Mapping WCIT with Twitter: Issue and Hashtag Profiles
Noortje Marres, Carolin Gerlitz, Esther Weltevrede, Erik Borra, Bernhard Rieder
In November 2012, we started capturing all tweets referring to the World Conference on International Telecommunications (WCIT-12) in Dubai, with the aim of finding out what issues were emerging as relevant in relation to this event. WCIT, a global summit hosted from 3-14 December 2012 by the ITU, the UN body for the regulation of telecommunications, was widely expected to make potentially important decisions about the governance of the internet. To get a sense of the relevant issue language, we invited a number of advocates and experts engaged with internet governance and activism to tell us what the most important issues were in relation to WCIT. By the time the summit started, we had received a total of 90 suggested issue terms.
Below we present the Twitter profiles of a selection of these issue terms. We produced the profiles by querying our data set of all tweets that contain the word WCIT, WCIT12 or ITU for these terms during the relevant period (108781 tweets between 23/11/12 and 19/12/12). To analyse this data, we used an experimental online tool for textual analysis, called the Associational Profiler (aka the Co-word Machine), which we are currently developing. Our prototype tool at the moment only accepts hashtag queries, and we therefore identified a corresponding hashtag for each of the issues suggested by our respondents for profiling purposes: human rights became #humanrights, deep packet inspection became #dpi, and so on. In addition, we produced profiles for hashtags that are relevant in relation to WCIT according to Twitter itself. That is, we also profiled hashtags that are most often used together with other hashtags in our WCIT data set. These are hashtags with high overall co-occurrence frequency within the WCIT Twitter data set (top 20). For an overview of the profiled issue terms and hashtags, see the Appendix below.
In order to analyse issue dynamics over time, we carved up the Twitter data set in four intervals: before the summit, first week of summit, second week of summit and after the summit. Our profiling tool determines what other hashtags a given hashtag is associated with in each of the four intervals, and shows how frequently these words and hashtags co-occur during these periods. The resulting profiles provide an indication of the overall activity of the hashtag over the course of the WCIT summit.
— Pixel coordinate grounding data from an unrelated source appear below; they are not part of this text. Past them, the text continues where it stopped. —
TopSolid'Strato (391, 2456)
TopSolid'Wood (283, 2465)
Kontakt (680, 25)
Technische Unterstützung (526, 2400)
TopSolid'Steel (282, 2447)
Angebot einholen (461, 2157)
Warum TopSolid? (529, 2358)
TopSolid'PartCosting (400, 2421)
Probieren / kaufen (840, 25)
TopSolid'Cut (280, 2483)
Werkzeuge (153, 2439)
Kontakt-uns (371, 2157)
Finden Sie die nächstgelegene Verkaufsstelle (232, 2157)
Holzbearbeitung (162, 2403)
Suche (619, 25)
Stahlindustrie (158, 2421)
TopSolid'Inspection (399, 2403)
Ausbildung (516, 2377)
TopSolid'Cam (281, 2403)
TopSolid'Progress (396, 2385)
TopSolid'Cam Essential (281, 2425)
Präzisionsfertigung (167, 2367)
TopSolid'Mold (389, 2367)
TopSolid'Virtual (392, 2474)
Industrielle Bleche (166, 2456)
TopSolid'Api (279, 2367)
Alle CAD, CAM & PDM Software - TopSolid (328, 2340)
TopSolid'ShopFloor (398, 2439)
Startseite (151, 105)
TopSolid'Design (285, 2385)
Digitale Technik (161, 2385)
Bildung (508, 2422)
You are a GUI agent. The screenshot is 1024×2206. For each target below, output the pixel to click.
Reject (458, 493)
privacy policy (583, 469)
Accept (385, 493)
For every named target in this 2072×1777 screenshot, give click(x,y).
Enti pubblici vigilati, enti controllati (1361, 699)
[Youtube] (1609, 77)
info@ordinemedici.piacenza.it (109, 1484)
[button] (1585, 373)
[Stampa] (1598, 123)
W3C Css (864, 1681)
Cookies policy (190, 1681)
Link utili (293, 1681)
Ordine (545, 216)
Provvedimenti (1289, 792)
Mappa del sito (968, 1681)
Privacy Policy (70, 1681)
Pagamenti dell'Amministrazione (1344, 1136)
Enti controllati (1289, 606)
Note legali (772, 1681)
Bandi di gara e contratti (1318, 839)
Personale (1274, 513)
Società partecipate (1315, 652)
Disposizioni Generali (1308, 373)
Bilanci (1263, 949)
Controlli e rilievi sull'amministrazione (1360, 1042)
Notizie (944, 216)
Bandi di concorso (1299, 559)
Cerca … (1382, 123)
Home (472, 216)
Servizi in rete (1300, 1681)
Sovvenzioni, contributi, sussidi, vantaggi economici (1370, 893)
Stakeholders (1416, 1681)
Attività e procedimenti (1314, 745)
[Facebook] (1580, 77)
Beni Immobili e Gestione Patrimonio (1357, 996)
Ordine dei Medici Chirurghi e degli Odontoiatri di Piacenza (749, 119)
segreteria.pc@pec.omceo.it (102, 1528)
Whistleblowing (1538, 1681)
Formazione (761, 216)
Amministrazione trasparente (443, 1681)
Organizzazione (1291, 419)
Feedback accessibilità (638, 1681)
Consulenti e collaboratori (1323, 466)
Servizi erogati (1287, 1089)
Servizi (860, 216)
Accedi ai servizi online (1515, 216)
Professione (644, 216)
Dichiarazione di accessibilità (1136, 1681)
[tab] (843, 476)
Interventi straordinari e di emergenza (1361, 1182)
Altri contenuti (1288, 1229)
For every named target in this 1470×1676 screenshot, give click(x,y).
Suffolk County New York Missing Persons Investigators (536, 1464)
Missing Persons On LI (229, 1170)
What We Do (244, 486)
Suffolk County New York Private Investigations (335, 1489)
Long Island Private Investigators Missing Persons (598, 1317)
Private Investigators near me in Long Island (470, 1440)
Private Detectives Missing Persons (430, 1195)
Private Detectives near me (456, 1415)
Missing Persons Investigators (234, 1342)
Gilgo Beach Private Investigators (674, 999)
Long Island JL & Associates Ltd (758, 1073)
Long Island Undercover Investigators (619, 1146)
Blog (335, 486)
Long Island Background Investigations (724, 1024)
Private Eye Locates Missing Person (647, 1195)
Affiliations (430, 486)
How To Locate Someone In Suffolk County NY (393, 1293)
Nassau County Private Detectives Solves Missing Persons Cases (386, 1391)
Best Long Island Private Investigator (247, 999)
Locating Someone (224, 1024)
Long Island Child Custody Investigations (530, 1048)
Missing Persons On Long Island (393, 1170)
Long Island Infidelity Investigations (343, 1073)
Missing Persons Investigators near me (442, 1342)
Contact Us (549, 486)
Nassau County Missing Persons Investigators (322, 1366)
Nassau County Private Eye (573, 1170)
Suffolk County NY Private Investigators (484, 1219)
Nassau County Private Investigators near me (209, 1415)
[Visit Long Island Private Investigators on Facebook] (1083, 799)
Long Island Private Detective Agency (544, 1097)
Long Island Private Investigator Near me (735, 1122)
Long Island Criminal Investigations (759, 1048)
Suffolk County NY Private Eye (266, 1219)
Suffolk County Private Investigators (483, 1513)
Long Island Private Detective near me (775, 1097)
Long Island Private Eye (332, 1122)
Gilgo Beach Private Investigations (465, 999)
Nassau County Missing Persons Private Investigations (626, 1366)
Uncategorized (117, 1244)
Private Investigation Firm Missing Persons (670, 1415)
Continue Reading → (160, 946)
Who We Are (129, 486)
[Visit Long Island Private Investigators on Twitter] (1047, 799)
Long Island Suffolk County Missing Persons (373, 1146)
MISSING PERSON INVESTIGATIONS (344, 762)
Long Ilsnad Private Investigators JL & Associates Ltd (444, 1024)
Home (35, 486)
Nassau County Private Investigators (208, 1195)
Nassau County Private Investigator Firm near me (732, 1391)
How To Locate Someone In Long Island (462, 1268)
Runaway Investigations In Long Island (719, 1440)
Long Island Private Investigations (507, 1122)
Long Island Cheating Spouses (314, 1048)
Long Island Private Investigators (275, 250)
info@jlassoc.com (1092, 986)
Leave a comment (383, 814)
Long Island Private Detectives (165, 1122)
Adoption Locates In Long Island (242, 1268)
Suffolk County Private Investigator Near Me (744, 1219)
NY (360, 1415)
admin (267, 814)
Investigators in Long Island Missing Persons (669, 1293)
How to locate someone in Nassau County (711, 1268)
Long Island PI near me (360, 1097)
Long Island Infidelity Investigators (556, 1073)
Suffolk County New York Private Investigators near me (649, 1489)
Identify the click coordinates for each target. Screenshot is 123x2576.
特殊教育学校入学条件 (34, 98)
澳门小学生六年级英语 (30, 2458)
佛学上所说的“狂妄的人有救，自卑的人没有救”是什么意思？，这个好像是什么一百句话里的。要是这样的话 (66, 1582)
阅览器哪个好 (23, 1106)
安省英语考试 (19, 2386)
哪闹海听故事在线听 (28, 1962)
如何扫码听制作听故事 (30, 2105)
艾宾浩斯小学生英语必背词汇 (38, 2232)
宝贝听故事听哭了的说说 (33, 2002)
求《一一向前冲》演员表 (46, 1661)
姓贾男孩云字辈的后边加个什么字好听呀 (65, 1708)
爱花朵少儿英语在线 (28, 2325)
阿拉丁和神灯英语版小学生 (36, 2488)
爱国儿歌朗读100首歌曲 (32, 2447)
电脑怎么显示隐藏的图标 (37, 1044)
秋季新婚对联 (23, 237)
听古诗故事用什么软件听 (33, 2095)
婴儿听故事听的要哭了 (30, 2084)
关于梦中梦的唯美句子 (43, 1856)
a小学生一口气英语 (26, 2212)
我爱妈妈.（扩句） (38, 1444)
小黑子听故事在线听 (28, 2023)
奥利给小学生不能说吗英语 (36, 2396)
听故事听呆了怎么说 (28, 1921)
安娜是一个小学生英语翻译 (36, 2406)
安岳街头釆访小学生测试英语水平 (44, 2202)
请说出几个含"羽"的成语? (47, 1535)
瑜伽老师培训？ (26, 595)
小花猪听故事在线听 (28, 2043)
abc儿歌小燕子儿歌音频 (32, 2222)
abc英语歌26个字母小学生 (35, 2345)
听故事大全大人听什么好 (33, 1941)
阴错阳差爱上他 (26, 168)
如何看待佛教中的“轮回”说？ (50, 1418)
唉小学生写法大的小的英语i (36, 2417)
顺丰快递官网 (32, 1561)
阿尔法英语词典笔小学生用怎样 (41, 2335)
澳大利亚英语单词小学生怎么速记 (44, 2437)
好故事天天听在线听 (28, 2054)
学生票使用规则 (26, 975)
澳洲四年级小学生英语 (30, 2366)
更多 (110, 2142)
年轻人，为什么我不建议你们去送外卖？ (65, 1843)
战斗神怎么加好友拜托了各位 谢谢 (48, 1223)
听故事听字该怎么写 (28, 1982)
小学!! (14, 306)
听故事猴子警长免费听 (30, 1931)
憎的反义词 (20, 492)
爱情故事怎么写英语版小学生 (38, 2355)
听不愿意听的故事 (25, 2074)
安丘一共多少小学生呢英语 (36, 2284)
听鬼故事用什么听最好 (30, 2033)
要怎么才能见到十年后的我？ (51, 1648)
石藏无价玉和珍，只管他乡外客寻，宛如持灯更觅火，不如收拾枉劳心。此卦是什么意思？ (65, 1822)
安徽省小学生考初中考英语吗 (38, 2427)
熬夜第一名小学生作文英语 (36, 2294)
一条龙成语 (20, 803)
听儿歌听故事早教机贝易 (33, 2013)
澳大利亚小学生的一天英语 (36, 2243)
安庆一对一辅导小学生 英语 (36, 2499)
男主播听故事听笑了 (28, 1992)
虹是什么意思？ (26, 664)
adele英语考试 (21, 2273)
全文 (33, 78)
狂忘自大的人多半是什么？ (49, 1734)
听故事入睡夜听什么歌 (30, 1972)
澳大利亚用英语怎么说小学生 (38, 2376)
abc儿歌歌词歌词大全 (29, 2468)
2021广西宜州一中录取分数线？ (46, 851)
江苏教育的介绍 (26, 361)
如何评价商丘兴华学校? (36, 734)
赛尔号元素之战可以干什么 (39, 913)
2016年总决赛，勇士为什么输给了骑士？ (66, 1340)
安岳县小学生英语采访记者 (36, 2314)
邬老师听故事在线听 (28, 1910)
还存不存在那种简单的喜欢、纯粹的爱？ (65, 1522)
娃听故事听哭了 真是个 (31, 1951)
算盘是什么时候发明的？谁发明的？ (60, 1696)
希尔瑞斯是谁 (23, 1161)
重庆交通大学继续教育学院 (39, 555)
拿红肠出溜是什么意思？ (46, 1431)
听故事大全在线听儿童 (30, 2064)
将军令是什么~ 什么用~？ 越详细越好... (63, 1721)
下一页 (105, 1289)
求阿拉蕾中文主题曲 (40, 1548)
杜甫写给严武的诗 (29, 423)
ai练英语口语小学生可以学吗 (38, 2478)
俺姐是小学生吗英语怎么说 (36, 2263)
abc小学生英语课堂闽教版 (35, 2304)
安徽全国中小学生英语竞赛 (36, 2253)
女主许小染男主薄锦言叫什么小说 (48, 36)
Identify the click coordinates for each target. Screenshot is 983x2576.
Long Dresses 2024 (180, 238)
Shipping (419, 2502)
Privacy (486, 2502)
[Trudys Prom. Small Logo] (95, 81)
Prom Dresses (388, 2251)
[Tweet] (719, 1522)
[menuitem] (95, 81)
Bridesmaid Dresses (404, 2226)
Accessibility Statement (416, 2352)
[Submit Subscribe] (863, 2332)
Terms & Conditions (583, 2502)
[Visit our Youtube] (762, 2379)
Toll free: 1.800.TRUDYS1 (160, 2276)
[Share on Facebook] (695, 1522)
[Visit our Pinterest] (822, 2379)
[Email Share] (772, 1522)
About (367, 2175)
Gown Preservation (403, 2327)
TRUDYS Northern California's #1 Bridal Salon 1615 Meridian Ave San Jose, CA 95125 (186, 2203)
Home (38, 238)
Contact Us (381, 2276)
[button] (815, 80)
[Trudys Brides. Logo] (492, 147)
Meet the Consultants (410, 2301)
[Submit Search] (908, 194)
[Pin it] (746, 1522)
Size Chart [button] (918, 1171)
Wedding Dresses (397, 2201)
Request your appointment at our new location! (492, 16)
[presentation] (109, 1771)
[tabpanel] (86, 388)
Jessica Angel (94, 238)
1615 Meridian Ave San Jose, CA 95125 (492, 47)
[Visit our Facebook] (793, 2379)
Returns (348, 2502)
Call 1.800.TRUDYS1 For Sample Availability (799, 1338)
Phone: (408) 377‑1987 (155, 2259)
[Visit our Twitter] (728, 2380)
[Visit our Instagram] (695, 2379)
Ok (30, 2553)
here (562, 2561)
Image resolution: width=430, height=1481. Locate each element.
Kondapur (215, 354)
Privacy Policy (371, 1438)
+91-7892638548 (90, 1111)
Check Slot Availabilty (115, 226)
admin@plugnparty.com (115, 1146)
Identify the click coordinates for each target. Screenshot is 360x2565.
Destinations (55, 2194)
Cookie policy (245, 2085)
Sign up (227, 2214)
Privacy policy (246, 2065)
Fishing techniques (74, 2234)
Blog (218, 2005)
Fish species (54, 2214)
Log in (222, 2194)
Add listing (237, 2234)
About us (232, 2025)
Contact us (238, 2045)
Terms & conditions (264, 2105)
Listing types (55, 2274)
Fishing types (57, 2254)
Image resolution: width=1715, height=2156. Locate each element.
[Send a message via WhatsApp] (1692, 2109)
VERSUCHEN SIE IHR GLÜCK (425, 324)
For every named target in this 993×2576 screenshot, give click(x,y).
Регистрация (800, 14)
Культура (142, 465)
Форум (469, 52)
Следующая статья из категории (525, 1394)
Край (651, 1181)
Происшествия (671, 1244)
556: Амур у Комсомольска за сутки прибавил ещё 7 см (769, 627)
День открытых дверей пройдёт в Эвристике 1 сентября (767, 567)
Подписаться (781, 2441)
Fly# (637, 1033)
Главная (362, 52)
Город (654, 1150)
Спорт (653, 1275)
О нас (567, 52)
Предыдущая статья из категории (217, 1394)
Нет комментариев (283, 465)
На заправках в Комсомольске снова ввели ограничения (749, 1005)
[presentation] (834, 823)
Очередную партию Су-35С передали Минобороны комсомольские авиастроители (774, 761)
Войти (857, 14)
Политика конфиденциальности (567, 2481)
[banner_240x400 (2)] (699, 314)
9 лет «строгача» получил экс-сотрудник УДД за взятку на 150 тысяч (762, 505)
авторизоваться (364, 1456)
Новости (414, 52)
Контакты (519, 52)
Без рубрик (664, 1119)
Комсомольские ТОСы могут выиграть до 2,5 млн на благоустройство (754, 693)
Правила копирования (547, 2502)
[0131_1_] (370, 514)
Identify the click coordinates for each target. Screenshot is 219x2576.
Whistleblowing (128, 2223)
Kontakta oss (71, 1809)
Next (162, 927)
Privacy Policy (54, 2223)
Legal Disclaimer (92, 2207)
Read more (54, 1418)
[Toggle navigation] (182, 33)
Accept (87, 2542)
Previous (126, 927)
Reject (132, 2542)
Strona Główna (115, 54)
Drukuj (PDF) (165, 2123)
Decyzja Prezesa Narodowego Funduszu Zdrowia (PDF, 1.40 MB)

As we worked with Twitter data in this initial study, a key question for us is whether and how Twitter can be used for the analysis of wider issue dynamics. Can the detected hashtag patterns tell us something about wider issue dynamics in relation to WCIT or do they primarily inform us about the role of Twitter in communicating the summit?
Profiling WCIT Hashtags
The above figure visualizes the profile for #WCIT, showing which words are most prominently associated with this hashtag on Twitter over the course of the summit. Two types of hashtags feature prominently in the #WCIT profile: campaign hashtags and institutional hashtags. The first group includes hashtags associated with civil society campaigning (#netfreedom, #ituvideo), hashtags associated with the activist group Anonymous (#opwcit, #anonymous, #opbigbrother), and one connected with the company Google which had launched its own WCIT advocacy campaign (#freeandopen). The second set includes references to organisations: #icann (the US-based private organisation that manages internet addresses), #isoc (the Internet Society)) and regulation (#itrs or #itr). Only a few of the issue terms suggested by experts and advocates figure prominently in the WCIT profile: deep packet inspection (interval 2); internet regulation (itrs in interval 3 and 4) and censorship (interval 4). Overall, the #WCIT profile suggests that campaigning activity dominated Twitter during the summit. However, methods of hashtag profiling can also be used to investigate specific issue terms in more detail.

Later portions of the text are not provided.